Many big-time programs let their top athletes skate by their academics, if they choose to, in order to play for their team. Many don't. There needs to be some time for finals in the month of December. I'm sure that a week can be added for tests and papers and things like that.
- Cheapening the Regular Season
A system could be worked out to reward the highest-ranking second-place conference finishers, or eliminate them from the process all together, relegating them to the other bowls. Let's say USC and Oregon to play for the Pac-10 title, with one at 9-1 and one 10-0. Let's say USC loses. Shouldn't they still get a shot to be in the playoffs? That would be left up to voters, computers, and coaches. Eight major conference winners leaves eight spots to be decided amongst smaller conferences and big-time 2nd place finishers.
This wouldn't cheapen the conference title game, in my opinion. It would raise, not lower, the stakes. Teams would be playing for a home playoff game, the revenue that would draw, and a legitimate shot to get into the the tournament, as well as an easier road to the national title, the ultimate prize.
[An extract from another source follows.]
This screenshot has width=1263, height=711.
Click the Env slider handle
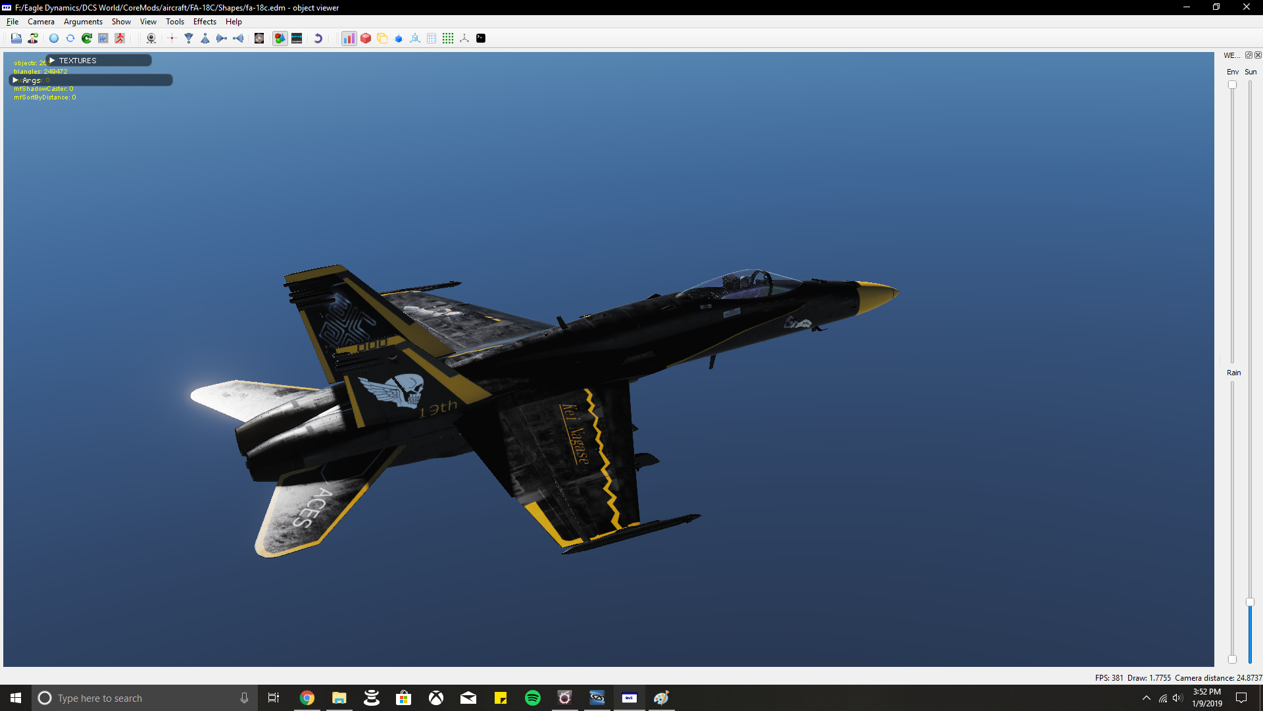(1232, 85)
I love the bowl season on average, but so many of the games end up terribly mismatched, pointless, or uninteresting. In this scenario, the bowls would seriously matter.
- Independent teams
Enough is enough. Independents would have to choose a conference. The military academies can be lumped together in Conference-USA. The name works. Notre Dame would stop getting the special treatment they no longer deserve.
- Leaving Someone Out
Someone's always going to be left out. It's a lot easier when that team 8-3 and not, you know, undefeated.
It's just a shame that Boise State built it's program from the ground up, continues to get ducked by powerhouse teams, and is faced with a choice: blow out lesser-quality opponents, or risk losing three years' worth of momentum with one loss to a middle-of-the pack team. It's not a fair choice for them to have to make. Life may not be fair, but against all odds, college football absolutely can be.